The actual standard can be read here

http://www.assoc-optometrists.org/uploaded_files/pdf/15-fire.pdf

The relevant passage is... No history of night blindness or ocular disease likely to progress and result in future failure of the visual
standards.


Even with C3R you cannot guarantee the condition will not progress so that you cannot see 6/6. For most people this would not be a problem - to drive you need only 6/12+.

The issue here is smoke. You need the best acuity possible to get through a smoke filled room and rescue people. Anything less and lives are at risk.

You need to go back and discuss this with your ophthalmologist, if you haven't already. You will have to declare the condition to the Fire Service and you will also need to have the support of your ophthalmologist who may well be able to explain that the condition is not likely to progress, if this is actually so.
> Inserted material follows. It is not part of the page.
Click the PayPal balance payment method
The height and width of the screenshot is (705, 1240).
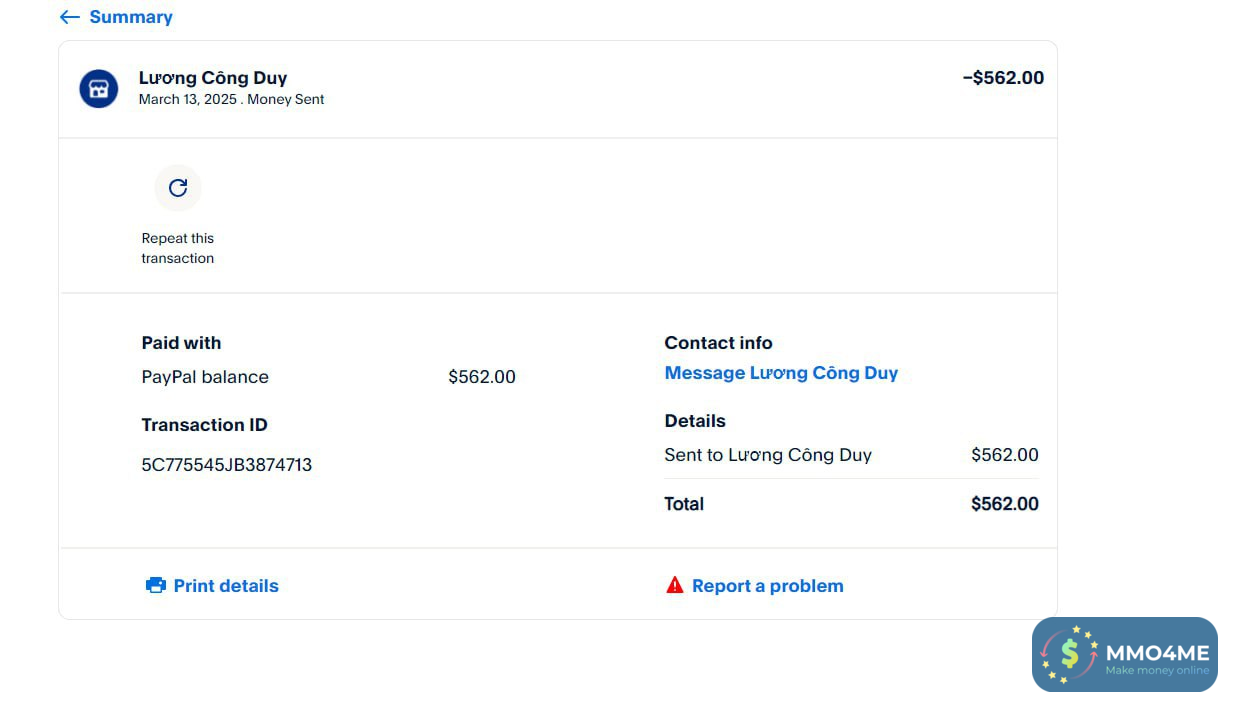pyautogui.click(x=205, y=377)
I am not being negative here, just pragmatic. You have a condition which is variable and unpredictable and you need the support of your medical staff to help you through it. No-one can guarantee that any therapy they offer can stabilise KC. However, you may be able to come to an arrangement that if C3R (or any other therapy) stabilises you for a certain period then you can be accepted into the service.

I would also gently add that these regulations are not here as a hurdle, they are here to protect others that will be relying on you to save their lives - both civilians and fellow officers. You owe it to THEM to be the best Fire officer you can.